◆ **WHAT YOU ARE ASKED TO DO**
Across the listing below, how many lines contain "height"? Answer with the number and nothing else.

◆ **SUPPLIED DATA**
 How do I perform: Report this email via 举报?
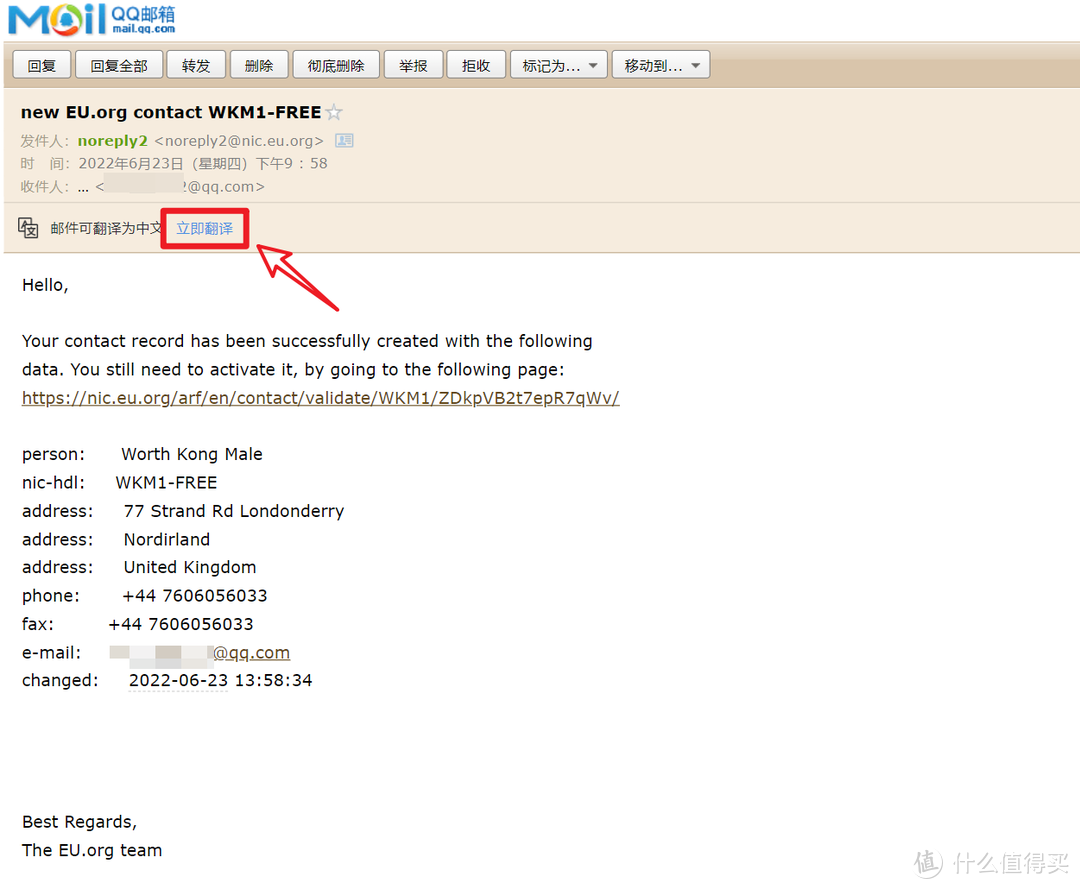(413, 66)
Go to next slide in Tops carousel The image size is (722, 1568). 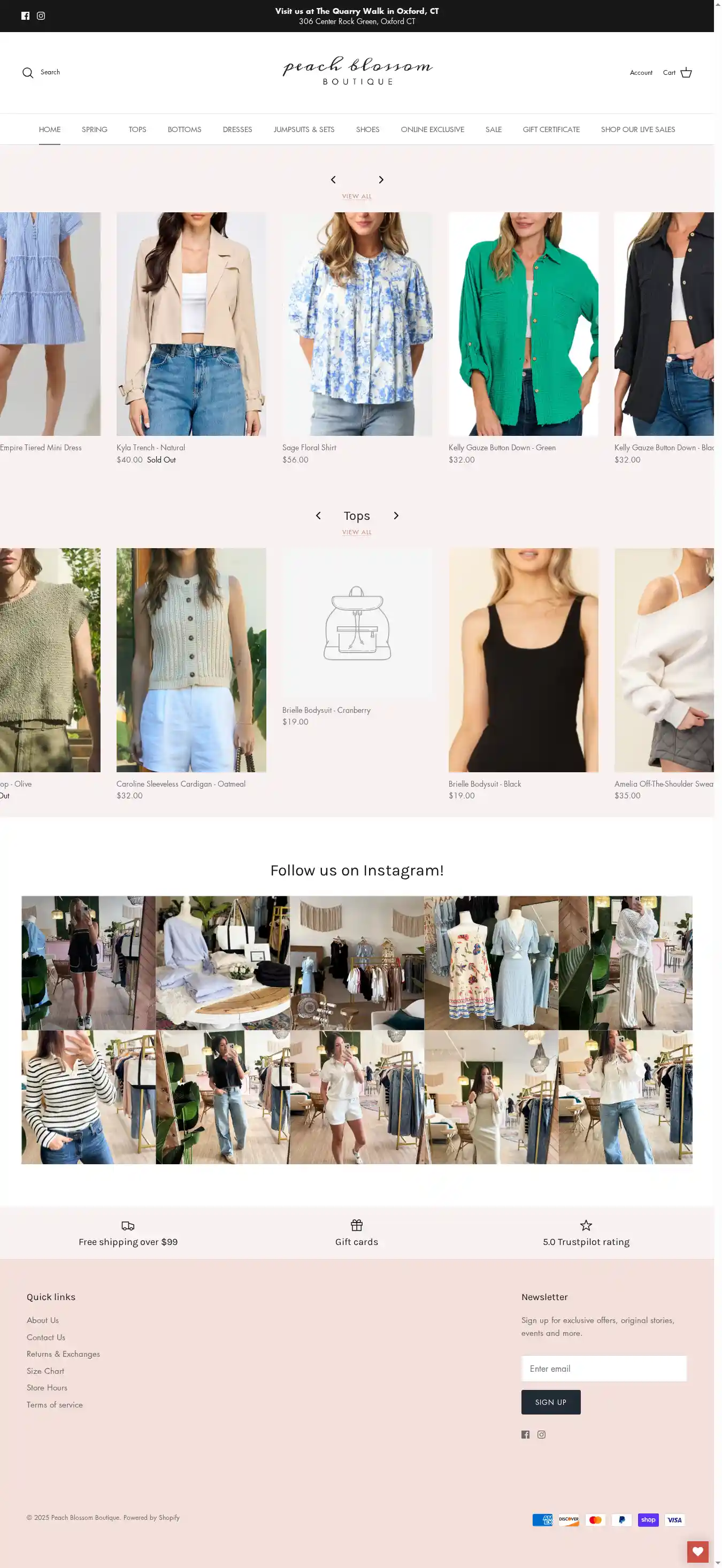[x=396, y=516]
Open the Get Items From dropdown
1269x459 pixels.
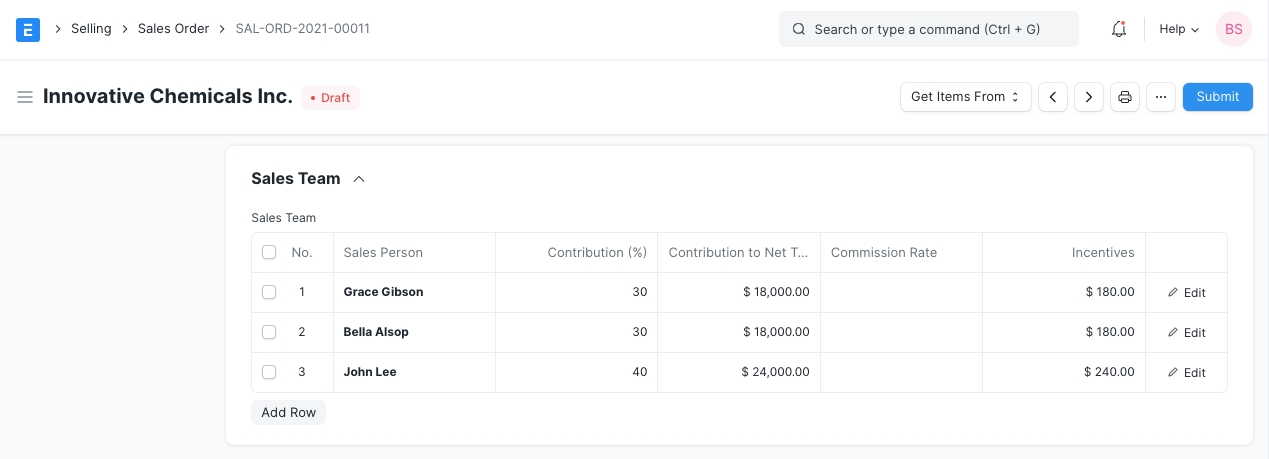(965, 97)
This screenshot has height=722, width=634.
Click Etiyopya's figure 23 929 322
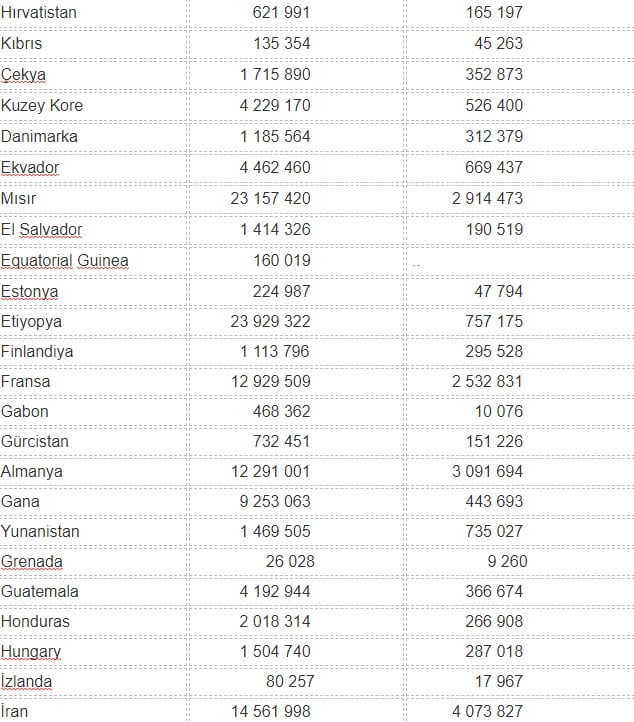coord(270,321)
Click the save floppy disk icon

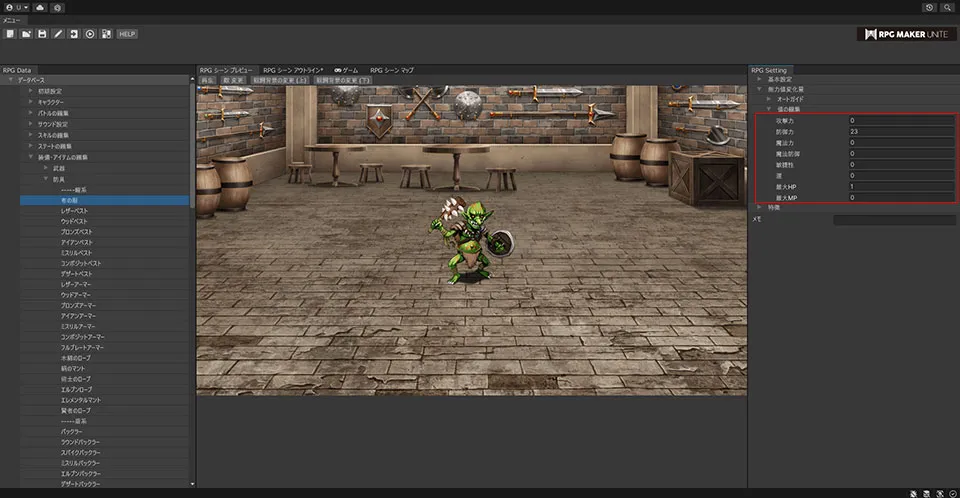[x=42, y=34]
--
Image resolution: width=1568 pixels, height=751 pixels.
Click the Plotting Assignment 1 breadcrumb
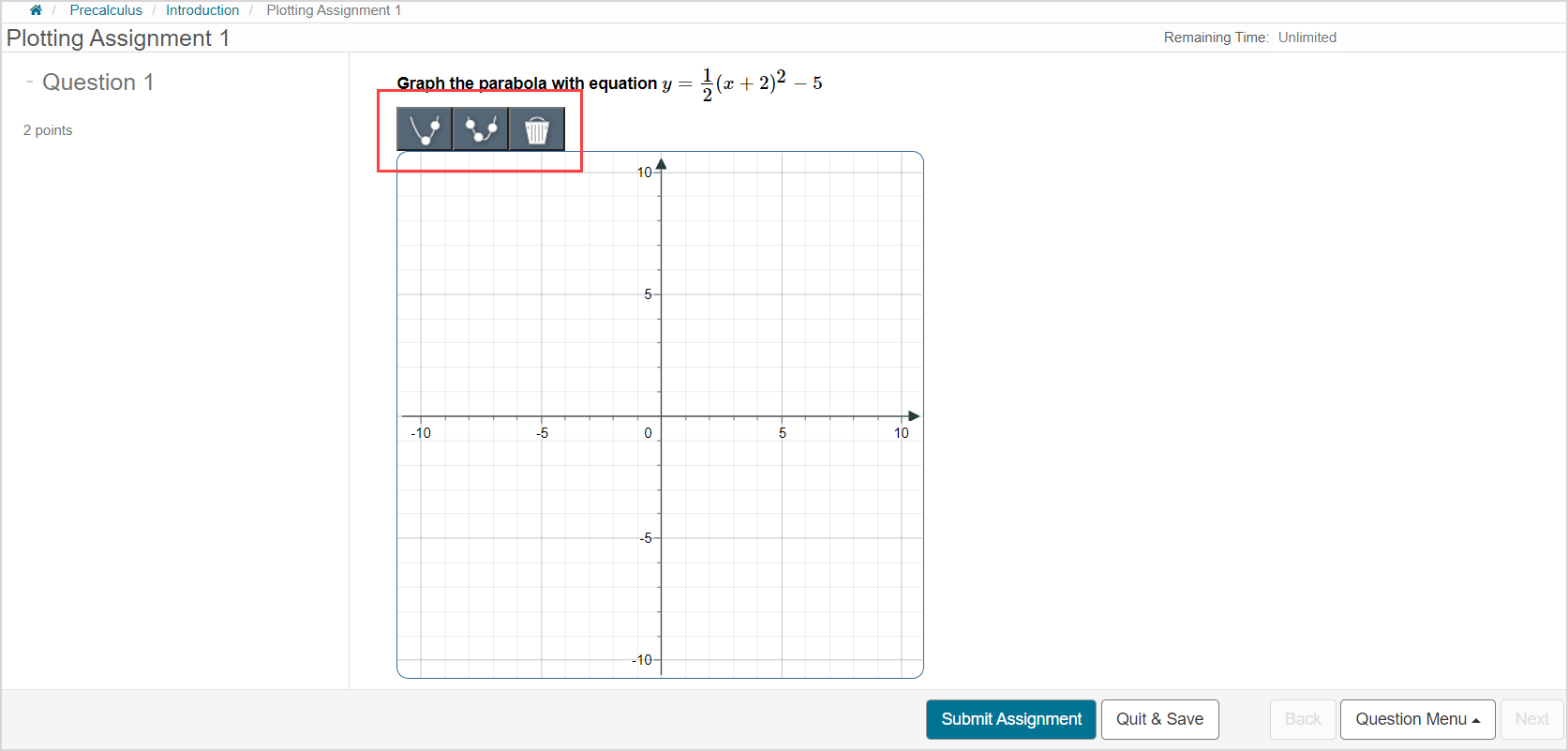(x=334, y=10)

◆ **REPLY TO THE TASK**
2